他甚至想用身體的愉悅來製止她離婚的念頭。
他說不清楚為什麼不想離婚。
大概她的身體讓他著迷。
賀禹州甚至可以斷定,他再也找不到第二個,像南漾一樣,讓他癡迷於床上這點事兒的女孩了。
男人對於自己的第一個女人,終究是不一樣的。
他弄的她哭出聲。
賀禹州咬著她的唇瓣,“還要離婚嗎?外麵的野男人能弄的這麼舒服嗎?”
南漾眼眶紅彤彤的。
一圈一圈,像是小兔子。
她平複著不停湧上來的一股股痙攣,她握緊床單,隻覺得身體太不堪。
每次被他那樣弄一弄,就不受大腦控製的繳械投降,“賀律高估了自己,沒有誰非誰不可。”
一句話。
一盆冰水。
讓男人麵上的情欲消失殆儘,留下來的表情更冷。
他咬牙切齒,攥著南漾的脖子,“南漾,你真行。”
說完。
他頭也沒回的朝著門外走。
南漾嗓音沙啞的提醒他,“彆忘記明天要去民政局。

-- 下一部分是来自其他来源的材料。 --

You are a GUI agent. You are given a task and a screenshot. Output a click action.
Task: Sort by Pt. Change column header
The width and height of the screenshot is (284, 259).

”
回應她的,是震天響的關門聲。
地板和牆壁跟著一起震顫。
南漾的心也是。
他們的開始就那樣不好。
如今,一地雞毛、滿身風雪,渾身疲憊,也足夠配得上那樣不堪的開始了。
山鳥與魚,不同路。
——
皇道會所,第一包廂。
宮之謙淡笑著,優雅的執著酒杯,小口品著韻味兒。
好酒。
就得慢慢品。
不能像是對麵那個人,牛飲,一杯一口悶,暴殄天物。
宮之謙神秘的笑了笑,他挑了挑矜貴的眉眼,問道,“是東邊的還是西邊的傷了我們賀律師的心?”
賀禹州大力捏著酒杯。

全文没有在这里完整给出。